[PAGE EXCERPT]
__________

What is Heparin-Binding Growth Factor Family?
Several extracellular heparin-binding proteins involved in regulation of growth and differentiation belong to a new family of growth factors. These growth factors are highly related proteins of about 140 amino acids that contain 10 conserved cysteines probably involved in disulphide bonds, and include pleiotrophin (also known as heparin-binding growth-associated molecule HB-GAM, heparin-binding growth factor 8 HBGF-8, heparin-binding neutrophic factor HBNF and osteoblast specific protein OSF-1).
Heparin-binding growth factor family is divided into 3 main classes including FGF-2, Midkine (MK) and Pleiotrophin (PTN).
Fibroblast growth factor-2 (FGF-2), a leading member of the FGF family of heparin-binding growth factors, contributes to normal as well as pathological angiogenesis. Pre-mRNA alternative splicing plays a key role in the regulation of cellular and tissular homeostasis and is highly controlled by splicing factors, including SRSFs. SRSFs belong to the SR protein family and are regulated by serine/threonine kinases such as SRPK1. FGF-2 promotes angiogenesis by activating a SRSF1/SRSF3/SRPK1 network that regulates VEGFR1 alternative splicing in endothelial cells, a process that could also contribute to lung tumor progression.

__________

[RECORDS SHOWN]
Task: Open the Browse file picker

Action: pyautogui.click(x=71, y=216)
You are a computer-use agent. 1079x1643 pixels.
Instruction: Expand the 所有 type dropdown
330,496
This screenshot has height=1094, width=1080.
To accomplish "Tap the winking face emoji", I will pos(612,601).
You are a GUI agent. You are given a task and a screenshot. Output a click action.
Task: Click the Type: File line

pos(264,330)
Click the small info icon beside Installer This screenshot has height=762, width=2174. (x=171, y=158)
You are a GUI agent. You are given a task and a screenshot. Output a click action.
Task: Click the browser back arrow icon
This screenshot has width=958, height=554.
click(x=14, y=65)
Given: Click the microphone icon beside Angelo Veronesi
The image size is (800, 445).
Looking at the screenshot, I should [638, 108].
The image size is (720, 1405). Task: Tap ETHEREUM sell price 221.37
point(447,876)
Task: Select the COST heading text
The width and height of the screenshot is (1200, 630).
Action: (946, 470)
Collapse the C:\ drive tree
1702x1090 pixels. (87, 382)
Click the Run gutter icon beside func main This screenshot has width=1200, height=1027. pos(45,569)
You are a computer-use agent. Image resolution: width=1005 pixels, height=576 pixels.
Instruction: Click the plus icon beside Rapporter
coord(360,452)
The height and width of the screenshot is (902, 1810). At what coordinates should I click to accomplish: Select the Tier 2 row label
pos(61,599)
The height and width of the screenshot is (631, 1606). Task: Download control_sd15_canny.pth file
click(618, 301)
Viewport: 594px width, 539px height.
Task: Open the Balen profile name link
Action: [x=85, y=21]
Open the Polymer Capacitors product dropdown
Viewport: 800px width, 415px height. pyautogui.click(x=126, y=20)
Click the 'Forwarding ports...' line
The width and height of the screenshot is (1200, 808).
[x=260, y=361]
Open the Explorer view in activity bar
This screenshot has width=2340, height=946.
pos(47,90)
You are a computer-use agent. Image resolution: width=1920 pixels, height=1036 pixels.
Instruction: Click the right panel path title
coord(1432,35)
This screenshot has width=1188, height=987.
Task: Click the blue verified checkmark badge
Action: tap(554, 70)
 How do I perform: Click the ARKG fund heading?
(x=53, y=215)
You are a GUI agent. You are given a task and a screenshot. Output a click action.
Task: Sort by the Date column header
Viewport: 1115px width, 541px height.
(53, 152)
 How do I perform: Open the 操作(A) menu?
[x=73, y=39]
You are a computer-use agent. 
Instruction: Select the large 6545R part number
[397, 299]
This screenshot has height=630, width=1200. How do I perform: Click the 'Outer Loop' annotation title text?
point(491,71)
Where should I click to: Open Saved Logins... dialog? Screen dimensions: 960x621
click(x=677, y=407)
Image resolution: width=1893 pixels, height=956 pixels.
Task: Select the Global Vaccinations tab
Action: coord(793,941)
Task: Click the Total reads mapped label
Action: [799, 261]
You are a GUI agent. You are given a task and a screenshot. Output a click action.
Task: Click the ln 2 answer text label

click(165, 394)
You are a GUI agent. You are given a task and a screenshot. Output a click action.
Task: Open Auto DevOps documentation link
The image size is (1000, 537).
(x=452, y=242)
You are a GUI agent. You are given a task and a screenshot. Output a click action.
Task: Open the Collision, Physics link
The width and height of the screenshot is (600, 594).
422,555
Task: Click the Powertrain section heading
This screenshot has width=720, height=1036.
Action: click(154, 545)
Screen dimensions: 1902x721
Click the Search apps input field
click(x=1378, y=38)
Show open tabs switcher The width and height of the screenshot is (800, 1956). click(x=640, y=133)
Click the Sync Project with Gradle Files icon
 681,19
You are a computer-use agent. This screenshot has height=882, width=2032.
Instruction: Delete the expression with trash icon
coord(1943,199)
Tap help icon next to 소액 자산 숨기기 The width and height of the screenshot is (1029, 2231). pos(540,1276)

__________

[TASK REQUIREMENTS] Print the passage of the heparin-binding growth factor text above word for word, beginning at the words "What is Heparin-Binding" and stopping after the words "and Pleiotrophin (PTN).".

[COMPLETED EXERCISE]
What is Heparin-Binding Growth Factor Family?
Several extracellular heparin-binding proteins involved in regulation of growth and differentiation belong to a new family of growth factors. These growth factors are highly related proteins of about 140 amino acids that contain 10 conserved cysteines probably involved in disulphide bonds, and include pleiotrophin (also known as heparin-binding growth-associated molecule HB-GAM, heparin-binding growth factor 8 HBGF-8, heparin-binding neutrophic factor HBNF and osteoblast specific protein OSF-1).
Heparin-binding growth factor family is divided into 3 main classes including FGF-2, Midkine (MK) and Pleiotrophin (PTN).